**Exercise material**:
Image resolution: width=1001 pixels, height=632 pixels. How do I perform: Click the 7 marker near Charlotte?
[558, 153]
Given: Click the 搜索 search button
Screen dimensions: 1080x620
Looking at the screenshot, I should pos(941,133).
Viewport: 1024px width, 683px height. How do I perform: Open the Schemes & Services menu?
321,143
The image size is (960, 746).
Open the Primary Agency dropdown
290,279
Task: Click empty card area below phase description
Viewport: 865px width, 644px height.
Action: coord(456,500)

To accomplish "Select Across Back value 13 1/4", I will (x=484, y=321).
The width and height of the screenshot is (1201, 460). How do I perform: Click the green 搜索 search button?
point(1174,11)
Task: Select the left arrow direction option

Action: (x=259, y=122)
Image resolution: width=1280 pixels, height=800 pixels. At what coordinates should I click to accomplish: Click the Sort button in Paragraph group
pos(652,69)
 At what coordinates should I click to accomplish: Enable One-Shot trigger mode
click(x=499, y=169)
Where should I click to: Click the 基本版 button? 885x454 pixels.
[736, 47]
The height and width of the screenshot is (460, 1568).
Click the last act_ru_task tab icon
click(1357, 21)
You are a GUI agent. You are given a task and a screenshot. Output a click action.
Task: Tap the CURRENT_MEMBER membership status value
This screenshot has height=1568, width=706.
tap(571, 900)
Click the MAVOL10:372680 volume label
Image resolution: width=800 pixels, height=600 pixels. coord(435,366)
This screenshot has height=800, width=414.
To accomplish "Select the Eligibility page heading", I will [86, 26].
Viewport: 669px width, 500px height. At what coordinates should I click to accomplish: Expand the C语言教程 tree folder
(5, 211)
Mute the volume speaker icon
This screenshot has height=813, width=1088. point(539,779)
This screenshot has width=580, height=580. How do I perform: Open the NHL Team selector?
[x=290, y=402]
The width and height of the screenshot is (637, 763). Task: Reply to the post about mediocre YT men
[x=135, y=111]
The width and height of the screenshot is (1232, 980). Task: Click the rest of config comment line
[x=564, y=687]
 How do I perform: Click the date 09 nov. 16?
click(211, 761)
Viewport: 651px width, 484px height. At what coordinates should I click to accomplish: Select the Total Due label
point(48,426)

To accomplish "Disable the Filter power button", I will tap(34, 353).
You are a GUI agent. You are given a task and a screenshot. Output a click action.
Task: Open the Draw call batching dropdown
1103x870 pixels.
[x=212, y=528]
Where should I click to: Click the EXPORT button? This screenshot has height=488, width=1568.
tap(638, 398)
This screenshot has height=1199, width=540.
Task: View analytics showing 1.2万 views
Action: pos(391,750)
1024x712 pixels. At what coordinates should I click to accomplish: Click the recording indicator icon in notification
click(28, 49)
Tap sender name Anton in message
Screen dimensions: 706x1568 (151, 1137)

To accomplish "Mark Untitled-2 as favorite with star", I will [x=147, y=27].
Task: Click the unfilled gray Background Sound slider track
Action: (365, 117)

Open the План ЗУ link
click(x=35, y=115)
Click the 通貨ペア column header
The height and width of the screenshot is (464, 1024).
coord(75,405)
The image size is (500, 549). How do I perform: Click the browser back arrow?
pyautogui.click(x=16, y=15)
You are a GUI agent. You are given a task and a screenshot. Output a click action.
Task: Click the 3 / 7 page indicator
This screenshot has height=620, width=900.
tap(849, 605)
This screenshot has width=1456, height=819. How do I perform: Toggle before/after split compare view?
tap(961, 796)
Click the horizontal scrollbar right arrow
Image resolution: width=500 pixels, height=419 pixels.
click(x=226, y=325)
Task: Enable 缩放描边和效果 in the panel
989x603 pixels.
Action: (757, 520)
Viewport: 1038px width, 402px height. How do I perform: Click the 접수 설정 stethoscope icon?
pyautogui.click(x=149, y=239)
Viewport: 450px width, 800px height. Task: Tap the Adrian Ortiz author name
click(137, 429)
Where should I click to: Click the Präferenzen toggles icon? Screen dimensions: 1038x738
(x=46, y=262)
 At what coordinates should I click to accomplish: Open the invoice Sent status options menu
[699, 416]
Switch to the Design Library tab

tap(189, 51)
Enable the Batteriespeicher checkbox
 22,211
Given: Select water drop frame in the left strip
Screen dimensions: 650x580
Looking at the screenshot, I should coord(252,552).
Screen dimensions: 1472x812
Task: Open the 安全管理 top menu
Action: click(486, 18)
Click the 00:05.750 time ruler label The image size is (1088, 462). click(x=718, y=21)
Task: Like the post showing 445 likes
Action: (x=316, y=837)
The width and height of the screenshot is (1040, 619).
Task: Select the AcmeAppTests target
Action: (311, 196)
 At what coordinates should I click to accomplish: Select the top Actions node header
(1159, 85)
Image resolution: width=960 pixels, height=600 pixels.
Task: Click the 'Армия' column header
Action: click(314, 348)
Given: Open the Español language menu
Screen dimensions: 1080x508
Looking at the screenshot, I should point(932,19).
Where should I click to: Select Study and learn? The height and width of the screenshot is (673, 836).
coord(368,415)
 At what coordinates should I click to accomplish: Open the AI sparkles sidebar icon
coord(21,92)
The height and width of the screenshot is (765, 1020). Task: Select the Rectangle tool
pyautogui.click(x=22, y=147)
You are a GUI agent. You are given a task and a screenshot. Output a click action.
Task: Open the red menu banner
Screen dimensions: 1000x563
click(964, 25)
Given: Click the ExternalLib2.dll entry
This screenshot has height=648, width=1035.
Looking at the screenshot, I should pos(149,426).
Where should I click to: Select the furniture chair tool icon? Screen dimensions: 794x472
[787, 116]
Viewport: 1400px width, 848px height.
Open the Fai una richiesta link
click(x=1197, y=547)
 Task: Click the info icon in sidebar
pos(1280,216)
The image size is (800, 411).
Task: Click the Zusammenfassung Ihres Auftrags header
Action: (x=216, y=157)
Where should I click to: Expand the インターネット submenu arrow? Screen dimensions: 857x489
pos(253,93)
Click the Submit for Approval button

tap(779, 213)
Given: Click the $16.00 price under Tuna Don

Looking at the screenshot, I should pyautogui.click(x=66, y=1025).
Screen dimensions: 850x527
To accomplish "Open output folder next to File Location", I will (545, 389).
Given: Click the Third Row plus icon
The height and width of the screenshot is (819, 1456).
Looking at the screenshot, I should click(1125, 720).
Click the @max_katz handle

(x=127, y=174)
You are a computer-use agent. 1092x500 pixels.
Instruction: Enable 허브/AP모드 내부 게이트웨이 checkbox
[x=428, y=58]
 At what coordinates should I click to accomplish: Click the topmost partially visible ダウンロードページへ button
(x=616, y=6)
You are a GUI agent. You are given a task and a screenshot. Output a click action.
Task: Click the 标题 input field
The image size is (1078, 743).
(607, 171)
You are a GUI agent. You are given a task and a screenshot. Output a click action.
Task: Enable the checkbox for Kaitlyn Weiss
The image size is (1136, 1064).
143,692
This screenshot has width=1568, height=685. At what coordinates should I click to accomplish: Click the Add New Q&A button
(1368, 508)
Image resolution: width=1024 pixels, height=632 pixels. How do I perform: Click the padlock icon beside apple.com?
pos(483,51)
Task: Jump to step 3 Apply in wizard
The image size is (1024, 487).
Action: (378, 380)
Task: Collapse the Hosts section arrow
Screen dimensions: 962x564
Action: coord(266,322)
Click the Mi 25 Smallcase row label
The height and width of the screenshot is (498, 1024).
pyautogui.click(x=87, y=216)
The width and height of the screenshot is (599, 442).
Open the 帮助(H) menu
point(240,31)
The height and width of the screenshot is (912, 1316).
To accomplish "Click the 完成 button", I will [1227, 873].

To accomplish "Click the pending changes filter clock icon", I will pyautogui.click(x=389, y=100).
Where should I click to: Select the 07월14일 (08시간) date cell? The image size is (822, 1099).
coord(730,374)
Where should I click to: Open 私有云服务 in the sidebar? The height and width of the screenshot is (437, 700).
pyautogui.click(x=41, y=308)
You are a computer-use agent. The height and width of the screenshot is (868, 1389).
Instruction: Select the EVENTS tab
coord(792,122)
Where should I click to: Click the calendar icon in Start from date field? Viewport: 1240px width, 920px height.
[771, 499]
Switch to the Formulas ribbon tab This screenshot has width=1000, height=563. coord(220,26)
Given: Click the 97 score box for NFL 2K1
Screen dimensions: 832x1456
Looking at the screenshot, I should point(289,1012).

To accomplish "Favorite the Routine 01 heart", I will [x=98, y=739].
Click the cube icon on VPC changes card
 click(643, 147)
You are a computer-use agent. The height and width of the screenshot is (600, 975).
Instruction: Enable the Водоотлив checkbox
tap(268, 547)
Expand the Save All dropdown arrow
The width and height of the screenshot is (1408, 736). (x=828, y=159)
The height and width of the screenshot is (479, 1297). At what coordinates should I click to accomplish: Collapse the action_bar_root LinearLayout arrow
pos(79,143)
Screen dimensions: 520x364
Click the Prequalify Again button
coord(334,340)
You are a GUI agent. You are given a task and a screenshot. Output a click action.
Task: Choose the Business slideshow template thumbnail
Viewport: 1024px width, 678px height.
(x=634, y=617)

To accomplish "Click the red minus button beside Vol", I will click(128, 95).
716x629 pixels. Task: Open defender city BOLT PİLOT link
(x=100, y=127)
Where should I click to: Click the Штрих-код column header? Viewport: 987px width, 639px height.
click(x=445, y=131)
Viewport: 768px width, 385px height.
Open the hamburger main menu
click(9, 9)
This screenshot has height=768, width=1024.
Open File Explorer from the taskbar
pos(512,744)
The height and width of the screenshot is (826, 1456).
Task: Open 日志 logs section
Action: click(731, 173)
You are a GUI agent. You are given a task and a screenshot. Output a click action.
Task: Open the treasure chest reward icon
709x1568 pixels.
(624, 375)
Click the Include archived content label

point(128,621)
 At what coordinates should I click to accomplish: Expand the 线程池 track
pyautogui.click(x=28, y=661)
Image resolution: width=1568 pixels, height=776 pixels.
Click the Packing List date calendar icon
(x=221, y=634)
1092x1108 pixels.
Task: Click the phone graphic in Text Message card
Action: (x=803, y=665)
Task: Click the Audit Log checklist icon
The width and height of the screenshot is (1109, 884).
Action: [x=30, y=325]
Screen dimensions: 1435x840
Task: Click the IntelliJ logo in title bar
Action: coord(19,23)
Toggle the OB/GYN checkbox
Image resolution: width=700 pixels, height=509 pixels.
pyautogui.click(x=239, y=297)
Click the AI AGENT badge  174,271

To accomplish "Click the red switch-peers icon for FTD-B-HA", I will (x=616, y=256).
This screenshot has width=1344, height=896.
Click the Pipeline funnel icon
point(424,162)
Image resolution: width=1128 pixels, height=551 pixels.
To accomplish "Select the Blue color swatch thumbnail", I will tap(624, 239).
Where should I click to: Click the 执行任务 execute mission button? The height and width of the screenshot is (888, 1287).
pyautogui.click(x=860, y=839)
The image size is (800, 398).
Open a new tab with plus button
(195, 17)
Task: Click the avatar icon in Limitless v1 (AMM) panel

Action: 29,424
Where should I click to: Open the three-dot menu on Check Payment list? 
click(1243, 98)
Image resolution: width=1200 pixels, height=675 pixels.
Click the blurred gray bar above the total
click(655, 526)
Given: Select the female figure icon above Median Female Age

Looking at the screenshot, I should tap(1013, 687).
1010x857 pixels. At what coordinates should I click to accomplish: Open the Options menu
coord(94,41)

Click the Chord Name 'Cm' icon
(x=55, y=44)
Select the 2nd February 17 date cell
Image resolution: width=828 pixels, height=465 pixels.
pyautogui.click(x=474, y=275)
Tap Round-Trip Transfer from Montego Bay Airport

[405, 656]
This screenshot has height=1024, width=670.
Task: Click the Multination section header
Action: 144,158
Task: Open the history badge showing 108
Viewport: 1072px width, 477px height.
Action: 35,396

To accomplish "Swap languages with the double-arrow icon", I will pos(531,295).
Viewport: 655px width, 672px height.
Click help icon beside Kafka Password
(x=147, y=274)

**The problem**: In the entries above, find the line containing "Image resolution: width=828". Set down that line and every line after it through the last one, exactly and alone.

**Problem solution**:
Image resolution: width=828 pixels, height=465 pixels.
pyautogui.click(x=474, y=275)
Tap Round-Trip Transfer from Montego Bay Airport

[405, 656]
This screenshot has height=1024, width=670.
Task: Click the Multination section header
Action: 144,158
Task: Open the history badge showing 108
Viewport: 1072px width, 477px height.
Action: 35,396

To accomplish "Swap languages with the double-arrow icon", I will pos(531,295).
Viewport: 655px width, 672px height.
Click help icon beside Kafka Password
(x=147, y=274)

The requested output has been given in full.